Ban ragging once and for all

09 Jun 2017 / 10:01 H.

TWO back-to-back man-made tragedies last week shocked the nation and once again grimly reminded us how prone we are to self-inflicted loss of lives.
The physical torture that led to the death of 21-year-old Zulfarhan Osman Zulkarnain, a final year student at the Malaysian National Defence University in Sungai Besi was so brutal that we cannot imagine it could happen in this day and age in a civilised country.
I can’t quite remember the last time I cried when hearing or reading a tragic story but this one overwhelmed me and I am sure others as well. If anyone was able to collect the tears rolling down our cheeks, there would have been buckets of it.
The media reported that for over two days. Zulfarhan, a navy cadet officer who had a promising future ahead of him, was bound, beaten and burnt with a steam iron not by professional thugs but by his fellow university students.
To top it up, it was especially heart-wrenching that he did not get medical treatment until a week later, when two students took him not to a hospital but to a clinic in Bangi.
Even four days later, he wasn’t still warded at a hospital but back at the clinic, and only when he got worse was he sent to Serdang Hospital where he succumbed to his injuries.
There are so many questions that are begging for answers arising from this avoidable tragedy as well as deplorable criminal act.
Why were all the beatings not detected by the university administration?
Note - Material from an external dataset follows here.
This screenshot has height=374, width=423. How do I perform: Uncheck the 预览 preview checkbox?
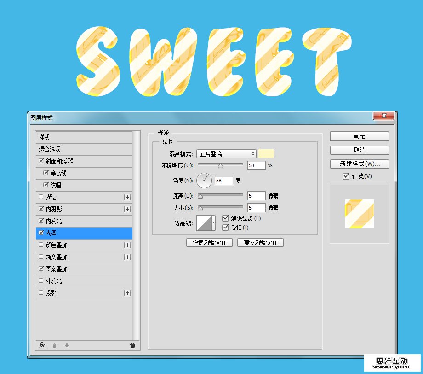tap(346, 176)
How could students go on torturing another student at will without being noticed?
And at an institution that bears the name “National Defence” at that?
As many as 36 students of which 32 are Zulfarhan’s varsity mates and four others from the nearby Universiti Tenaga Nasional are now under police custody. This is an indication that he had gone through a serial torture at the hands of so many for days.
Certainly, those suspected to have caused his death would be dealt with accordingly and the case classified as murder.
It goes without saying that Zulfarhan was a victim of bullying which at campuses stems from the ragging culture that has become a norm for new students for a long time.
Let this tragedy be a wake-up call for the university authorities to revisit this practice of ragging and ban it once and for all.
What purpose does it serve?
There have been numerous cases of ragging and bullying reported in the past.
In 2007, the father of a trainee at the Air Force College said his son was forced to drink urine and to gargle water that contained human waste.
In 2010, a student at the Royal Military College died after being tortured by his seniors.
And in 2015, a video that went viral showed a student at the Malaysian National Defence University tied up and repeatedly slapped by other students.
And what about cases that have gone unreported?
Prof Dr Ridhuan Tee Abdullah, a former lecturer at the university, told me that during his time at the university, one of his “brilliant” students was similarly tortured until he became physically disabled or in local lingo, an OKU.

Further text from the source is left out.